Hint:  he represents everything beloved by so-called progressives, and his very presence reifies the extinction of the great Latrino nuisance, that is, of the traditional Cuban exile community.   Another hint: he loves the unicorn-riding Messiah.

NEW HAVEN, Conn. (AP) _ Two inaugural poets will be at Yale University for a talk and poetry reading.

Richard Blanco, who read his poem “One Today” at President Barack Obama’s second inauguration, will be at Yale on Tuesday for a public reading of his work. He’ll join in conversation with Elizabeth Alexander, the president’s first inaugural poet who is a professor and chair of the African American studies department at Yale.

The event, which is Blanco’s first public appearance since the inauguration on Jan. 21, will take place in the Ezra Stiles CollegeMaster’s House, 19 Tower Parkway, at 4 p.m. Seating is limited, but the event will also be live-streamed on the Yale YouTube channel



5 thoughts on “Guess who’s coming to Yale?

  1. This Johnnie-come-lately to the exile community bitterly denounces the historic exiles in his rantings. Tremendo acomplejao’ por sus debilidades.

  2. That’s right antonio,

    The Obama administration is using him as a tool to divide the historical exile community by presenting him as the new face of Cuban-Americans.

    We know that Mr. Blanco doesn’t respect or represent the values and the sufferings of our elders that gave up so much so we could live free in America but, the rest of America doesn’t.

    I wonder if Professor Eire will attend that conference and give Mr. Blanco a piece of his mind in front of everyone.

  3. Unfortunately, I can’t go due to a prior unbreakable commitment. I just found out about this visit a couple of hours ago, by pure chance. Of course, no one invited me, or let me know about this visit well in advance.
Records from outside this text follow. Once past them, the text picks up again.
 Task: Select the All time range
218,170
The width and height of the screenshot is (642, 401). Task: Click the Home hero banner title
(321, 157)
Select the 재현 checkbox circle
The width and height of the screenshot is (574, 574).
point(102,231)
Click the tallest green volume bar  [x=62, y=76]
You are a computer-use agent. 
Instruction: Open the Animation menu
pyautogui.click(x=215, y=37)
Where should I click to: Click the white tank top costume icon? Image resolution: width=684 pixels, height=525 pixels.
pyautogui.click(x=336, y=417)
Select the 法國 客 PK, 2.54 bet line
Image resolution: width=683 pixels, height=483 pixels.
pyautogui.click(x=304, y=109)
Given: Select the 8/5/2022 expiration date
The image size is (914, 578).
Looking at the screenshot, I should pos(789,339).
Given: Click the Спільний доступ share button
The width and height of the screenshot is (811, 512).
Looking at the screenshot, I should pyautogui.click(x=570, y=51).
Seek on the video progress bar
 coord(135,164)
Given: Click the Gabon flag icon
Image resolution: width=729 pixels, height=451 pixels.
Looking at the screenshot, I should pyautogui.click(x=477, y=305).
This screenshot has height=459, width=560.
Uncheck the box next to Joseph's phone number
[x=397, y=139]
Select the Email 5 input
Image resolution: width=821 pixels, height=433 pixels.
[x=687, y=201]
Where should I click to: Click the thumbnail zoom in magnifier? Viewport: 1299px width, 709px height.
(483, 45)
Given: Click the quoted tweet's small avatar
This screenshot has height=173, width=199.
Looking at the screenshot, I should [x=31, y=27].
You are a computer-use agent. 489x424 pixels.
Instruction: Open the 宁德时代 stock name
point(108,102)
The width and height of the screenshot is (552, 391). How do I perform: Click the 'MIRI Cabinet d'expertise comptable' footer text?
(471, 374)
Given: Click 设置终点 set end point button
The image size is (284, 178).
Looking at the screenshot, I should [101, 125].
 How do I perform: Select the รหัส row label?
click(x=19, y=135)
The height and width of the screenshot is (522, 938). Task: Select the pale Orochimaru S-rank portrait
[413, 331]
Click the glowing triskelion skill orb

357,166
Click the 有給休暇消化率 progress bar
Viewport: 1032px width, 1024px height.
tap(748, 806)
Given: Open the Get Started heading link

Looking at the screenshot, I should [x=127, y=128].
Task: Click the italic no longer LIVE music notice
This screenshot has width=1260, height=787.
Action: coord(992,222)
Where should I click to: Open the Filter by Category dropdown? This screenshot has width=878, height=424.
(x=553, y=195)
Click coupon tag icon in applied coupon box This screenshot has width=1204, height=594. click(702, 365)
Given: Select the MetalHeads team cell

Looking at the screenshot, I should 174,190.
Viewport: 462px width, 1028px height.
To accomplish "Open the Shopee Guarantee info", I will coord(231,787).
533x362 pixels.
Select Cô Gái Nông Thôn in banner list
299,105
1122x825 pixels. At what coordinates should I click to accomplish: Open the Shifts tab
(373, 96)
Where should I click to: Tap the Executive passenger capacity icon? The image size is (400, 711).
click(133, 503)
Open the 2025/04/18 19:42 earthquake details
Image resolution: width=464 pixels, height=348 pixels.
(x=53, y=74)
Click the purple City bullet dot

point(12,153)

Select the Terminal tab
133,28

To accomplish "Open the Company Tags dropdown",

Around here, that is a sure-fire way of ensuring that certain people won’t show up, because we are all very busy and our schedules fill up very fast.

  4. We had a speaker here who heaped praise on the Argentinian Hebe de Bonafini. During question-and-answer, I asked the speaker what she thought about Hebe’s public statement in Havana on September 11, 2001, praising and cheering the terrorists who destroyed the twin towers. The speaker initially gave me a look of shock and anger and then tersely replied, “I was not aware of that.”

  5. Dr. Eire, it’s a Cubanoid thing; you wouldn’t understand. Nobody wants one of “those people” sullying the purity of such an exquisitely PC affair. The next logical step, of course, is an appearance at Harvard, just like Cardinal Ortega. One can hardly wait.